One of the reasons I like using Amazon is that apart from their service, I can read reviews of products and companies before buying. Checking reviews on-line is now an important shopping behaviour, so encourage your customers to leave good reviews anywhere they can. There are many opportunities to do so on-line, look for these and build your reputation.

I’ve worked in many corporations that have put measurements in place for customer satisfaction and even made that as part of the pay mechanism, but such measurements can always be massaged. None have worked as well as in companies where the ethos and self-image is all about quality.

Start with your own and your staffs perception of your brand as being one of excellence, ensure the systems allow you to deliver that quality and then customers will go out of their way to choose you rather than your competitors.

Customer service – who needs it?

Importance of customer serviceBritain used to be, shall we say, not great at customer service. But then everyone started to catch on that keeping a customer was less expensive (5 – 7 times) than finding a new customer. Good service also of course benefits reputation and public image.

So why would any company build into its systems anti-customer procedures? Or arrange for any customer contact to be one that turns the customer against the company?

Yet that’s what happened twice to me recently when contacting organisations. Admittedly the first one is a well known example of how to get it wrong, but even then the way in which their procedures and systems promoted a poor customer experience amazed me.

Who was it? BT I’m afraid and before you cry out “well what did you expect”, let me say that I have mostly enjoyed being a BT customer, but maybe that’s because I had little reason to contact them before.

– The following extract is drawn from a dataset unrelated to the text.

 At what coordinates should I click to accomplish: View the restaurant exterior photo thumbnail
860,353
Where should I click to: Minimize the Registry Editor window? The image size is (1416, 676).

Without boring you with details, it took numerous frustrating calls and 5 weeks to simply have our 2nd line moved to a new house. The issue was that BT’s systems didn’t allow the department that I had to contact, to pick up a phone and talk to the people that had to book and carry out the work. All they could do was send an email. No one knew if the email was read or being actioned. There’s also no way to give feedback, so they will never know how to improve their systems.

In the other case, I contacted Which? to change my address, however after going through several layers of automated call handling and being kept waiting 10 minutes on the one selected, with no end in sight, I decided I didn’t actually need their magazine that much and instead just cancelled the subscription.

Interestingly, the people I talked to in BT and Which? were polite and tried to be helpful, but their systems let them down.

It’s also strange that one can struggle to get through to a customer service department, to be thwarted in every way and yet you can get quickly through to the sales department.

As though existing customers are less important than potential new ones. Have we forgotten already the relative costs of acquisition versus retaining?

Generally in the UK we have now gotten pretty good at training staff to give the right service messages, but systems are often put in by people who are measured on cost savings rather than customer satisfaction.

If you are in the position of running a business never underestimate the importance of keeping customers happy, even after they have bought your products or service.